Komşusu Zeynep Hanım onu sık sık uyarırdı.
_Ayça’cığım, çocukların altını babalarının yanında dahi açmamalısın. Utanma duygusunu alacaksın çocukların.
_Aman canııım! Onlar daha çok küçük, ne anlar ki teyzesi. Zamanı gelince öğrenirler nasılsa!
_Ben olsam ne altını değiştirmeyi ne de kıyafetini değiştirmeyi hiç kimsenin yanında yapmazdım!..
_Senin de bir çocuğun olsun da o zaman görürüz…

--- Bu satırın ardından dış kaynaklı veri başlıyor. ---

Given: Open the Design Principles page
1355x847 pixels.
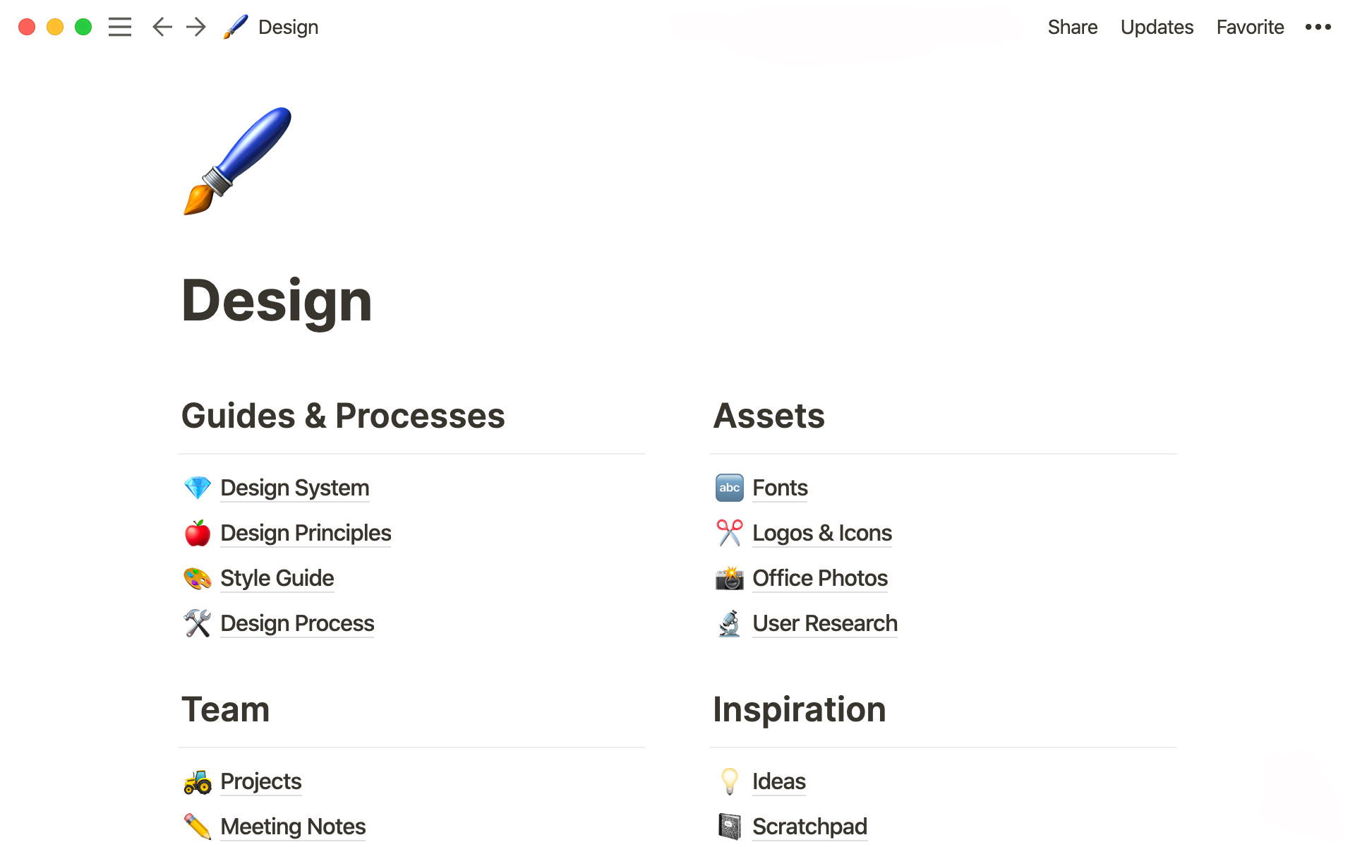Looking at the screenshot, I should click(x=304, y=533).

Ayça ve Zeynep farklı şehirlere taşındıkları için uzun süre görüşemediler. Bu arada Zeynep’in üç sene ara ile iki kızı oldu. Zeynep, hamilelikleri boyunca büyüyen karnının başkaları tarafından farkedilmemesi için geniş kıyafetler tercih etti. Aynen dediği gibi evlatlarını hiç kimsenin yanında giydirmedi. Hiç kimsenin yanında altını açmadı.
Ayça ve Zeynep yıllar sonra bir düğünde karşılaştılar. Karşısında duran Zeynep’in yanında iki harika genç kız duruyordu. Ayça ne düşüneceğini bilemedi. Gözlerine inanamıyordu. Yıllar önce Zeynep’in kızlarının olduğunu duymuştu. Tesettürleri ve bakışlarından ne kadar ahlaklı oldukları ilk bakışta farkedilen kızları görünce ne diyeceğini bilemedi. Bir an düşüncelere daldı. Bu kadar naif, bu kadar saygılı, hatırnaz ve haya sahibi kızlar, bu devirde nasıl olabilir? Ne yaptı da… Diye mırıldandı.
Birde benim haddini bilmez, büyük küçük dinlemez, utanma, nedir bilmeyen, insan içinde beni mahcup eden çocuklarımı düşününce… İnanamıyorum!..
Ayça düşüncelere öylesine dalmıştı ki, sanki kafasından aşağı buz gibi su dökülmüşçesine irkildi. Yaptığı hatalar gözünün önüne geldi. Komşusunun uyarılarını hiç önemsemediği günleri hatırladı. Çok üzüldü. Küçücük görünen detayların nelere mal olabileceğini bilememişti. Keşke… Diyerek iç geçirdi.
Çocuğunuzun UTANMA duygusundan yoksun olmasını istiyorsanız, çocuğunuzun altını değiştirme ve giyindirme işlemlerini başkalarının görebileceği ortalık yerde yapın.